The model documents fall short of naming Gradgrind, Bounderby and Bitzer as Trustees of Coketown Academy Trust, but the auditor is named as “Dolittle Mawper LLP” and the bankers as “Natland PLC, 2 Lloyd Mews, Coketown”. Is the latter a veiled reference to NatWest (subsidiary of Royal Bank of Scotland) and Lloyds TSB, two banks who were bailed out by taxpayers? Perhaps this is a hidden warning that many Academy Trusts are likely to go the same way and need similar bailing out.

botzarelli's picture
Wed, 14/09/2011 - 13:19

Interesting set of literary references! I think it is probably more a case of a DfE civil servant having a bit of fun and perhaps a little joke at the expense of a less literary manager.


Francis Gilbert's picture
Wed, 14/09/2011 - 16:09

That's hilarious about the fictitious Academy Trust in Coketown. I've taught Hard Times for A Level; it's still a very relevant text, Dickens at his brilliant best.


Janet Downs's picture
Wed, 14/09/2011 - 17:19

“Hard Times” received much negative criticism on publication. Macauley described the book as having “One or two passages of exquisite pathos and the rest sullen Socialism.” G K Chesterton, in his 1907 introduction to “Hard Times,” said Macauley’s criticism was unfair “but it exactly shows how the book struck those people who were mad on political liberty and dead about everything else.”
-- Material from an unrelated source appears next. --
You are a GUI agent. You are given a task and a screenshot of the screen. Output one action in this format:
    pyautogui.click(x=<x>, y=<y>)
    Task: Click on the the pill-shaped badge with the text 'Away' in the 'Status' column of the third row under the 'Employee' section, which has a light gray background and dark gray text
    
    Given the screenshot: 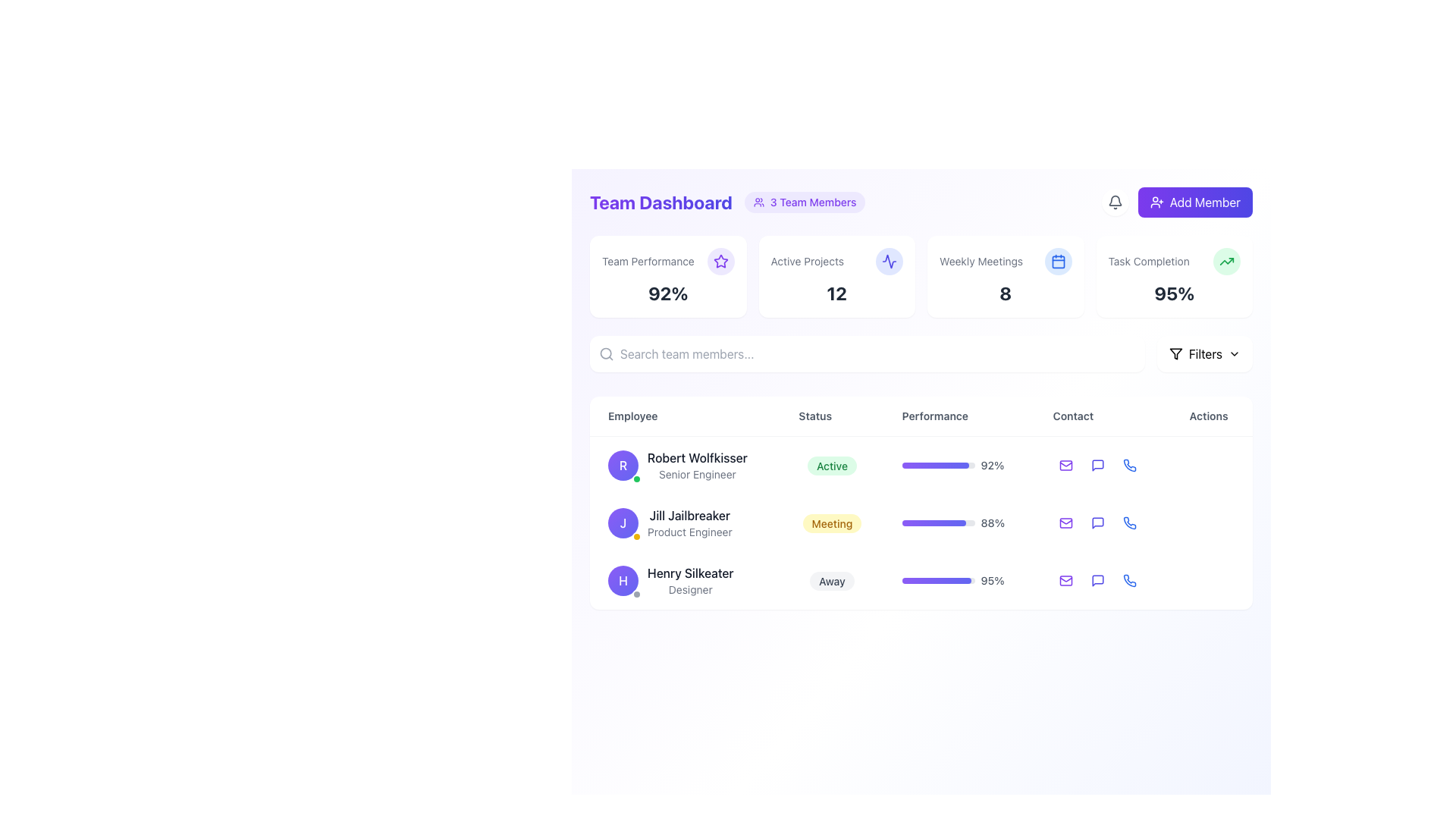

As well as concealing a tongue-in-cheek warning about government policy, perhaps the author of this document is also alerting readers to the nature of this government. "Mad on political liberty and dead about everything else" together with dollops of "oiling" sums them up quite well, I think.

Janet Downs's picture
Fri, 16/09/2011 - 16:38

"Hard data can only be useful if integrated with the 'softer' findings from Ofsted", "Does not show the most recent Ofsted rating", "Link to the full [Ofsted] report is not easy to find,", "Gaping holes in the data". These are a few of the comments about the GoveCompare school comparison database in this week's TES.